Continúa la feria de abril sevillana, en plenos farolillos, y nos ha dejado sucesos de los que merece la pena dejar constancia.
Desde el pasado sábado han hecho el paseíllo la 'flor y nata' de las figuras, pero no han sido ellas las que han dejado huella en el albero sevillano, han sido toreros en el más amplio sentido de la palabra quienes lo han hecho.
El toreo llega al tendido, fundamentalmente, de dos formas diferentes, vía la belleza o la emoción a través del riesgo y la exposición. Por esas vías llegaron los momentos más cuajados de lo que va de feria. Se encargaron, por orden de aparición, Manuel Escribano y Juan Ortega.
El pasado sábado la emoción se enseñoreó del ruedo maestrante. La corrida de Victorino Martín tiene eso, que propicia, que eleva, el nivel de las emociones a través de lo encastado de sus toros. Cuanto se hace ante ellos lleva aparejado el riesgo y la verdad, de la que no puede esconderse nadie.
La plaza se llenó para ver a Roca Rey enfrentarse por primera vez a ellos, pero no se enfrentó. Se limitó a utilizar los tecnicismos del oficio para salir airoso e indemne del compromiso. A los que no les gusta el peruano no les gustó, como siempre, y a los que sí, no pudieron verle, ya que su toreo de cercanías y pases por delante o por detrás no aparecieron. Se guardó de ejecutar su partitura habitual ante la falta de los 'enemigos' propicios y acostumbrados.
Sí estuvieron Borja Jiménez y Manuel Escribano. El primero a muy buen nivel mató tres toros y Escribano dando toda una lección de valor, de entrega y de cojones, por qué no decirlo. Cogido por su primero en los lances tras la portagayola, pidió que no le pusieran anestesia general para poder salir a matar su segundo. Volvió en pantalón vaquero corto a la puerta de chiqueros, banderilleó con la herida, imagínense cómo, y tuvo arrestos para realizar una faena a más, volcarse a la hora de matar y llevarse dos orejas a su arrojo, valor y torería épica. Eso también es el toreo, cota que se suele alcanzar con 'victorinos' delante, otro nivel de emoción para todos.
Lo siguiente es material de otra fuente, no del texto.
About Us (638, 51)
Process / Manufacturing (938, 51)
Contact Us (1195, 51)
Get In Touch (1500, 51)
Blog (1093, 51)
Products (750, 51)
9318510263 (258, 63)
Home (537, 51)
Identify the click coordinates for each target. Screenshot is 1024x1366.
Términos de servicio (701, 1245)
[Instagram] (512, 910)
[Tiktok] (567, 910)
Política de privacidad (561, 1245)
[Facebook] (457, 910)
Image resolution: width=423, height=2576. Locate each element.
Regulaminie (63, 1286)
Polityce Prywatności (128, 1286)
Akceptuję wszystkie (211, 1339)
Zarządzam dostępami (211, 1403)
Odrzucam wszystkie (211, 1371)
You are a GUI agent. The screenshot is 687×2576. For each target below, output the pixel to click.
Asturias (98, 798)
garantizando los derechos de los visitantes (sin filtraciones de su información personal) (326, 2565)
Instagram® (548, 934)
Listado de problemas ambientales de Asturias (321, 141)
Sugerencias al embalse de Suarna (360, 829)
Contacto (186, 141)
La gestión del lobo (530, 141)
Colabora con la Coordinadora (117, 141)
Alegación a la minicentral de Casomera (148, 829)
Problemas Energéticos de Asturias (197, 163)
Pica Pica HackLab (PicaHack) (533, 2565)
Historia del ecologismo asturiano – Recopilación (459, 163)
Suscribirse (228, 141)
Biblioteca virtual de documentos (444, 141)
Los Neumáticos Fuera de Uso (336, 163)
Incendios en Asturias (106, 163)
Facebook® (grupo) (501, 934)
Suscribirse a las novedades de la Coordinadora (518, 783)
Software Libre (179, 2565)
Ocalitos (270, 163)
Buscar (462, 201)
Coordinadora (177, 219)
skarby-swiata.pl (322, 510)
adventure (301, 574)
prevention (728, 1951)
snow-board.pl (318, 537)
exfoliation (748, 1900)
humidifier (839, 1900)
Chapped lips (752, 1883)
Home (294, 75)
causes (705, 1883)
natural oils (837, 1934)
Otras figuras, al igual que pasó con Roca, Morante, Manzanares y Talavante, han pisado el albero estos días, pero no ha sucedido ni trascendido nada. Buena nota otra vez para Luque y un buen Emilio de Justo, pero la belleza del toreo llegó de la mano de otro sevillano, Juan Ortega.
Juan Ortega sí se presentó en La Maestranza, preñado de ese aroma a torero que desprende con solo verle ir tan bien vestido. Y si la interpretación de sus verónicas con el capote fueron un canto al buen gusto, despaciosidad y expresión artística, la belleza en su máxima expresión llegó con la faena de muleta, cabal desde sus ayudados iniciales a todo el conjunto de una obra completa, que eso fue la sinfonía de faena con la que nos obsequió, de principio a fin. No se podía torear mejor ni más despacio, no se podía torear más ajustado, componiendo bellas esculturas con el toro y él de protagonistas. La belleza duró los mismos minutos que la faena, ni un solo segundo se quedó sin impregnarse del regalo que supone para la vista y los sentidos. La estocada cerró con perfecto tino, cual batuta en sus manos, la sinfonía completa y feliz, como todos los que le habían visto, paseó las dos orejas.
Sevilla, con ellos dos, Escribano y Ortega, ha escrito con letras de oro lo que son las emociones que han de vivirse en una plaza de toros. Sin alguna de las dos, el toreo o es descafeinado o se queda muy cojo.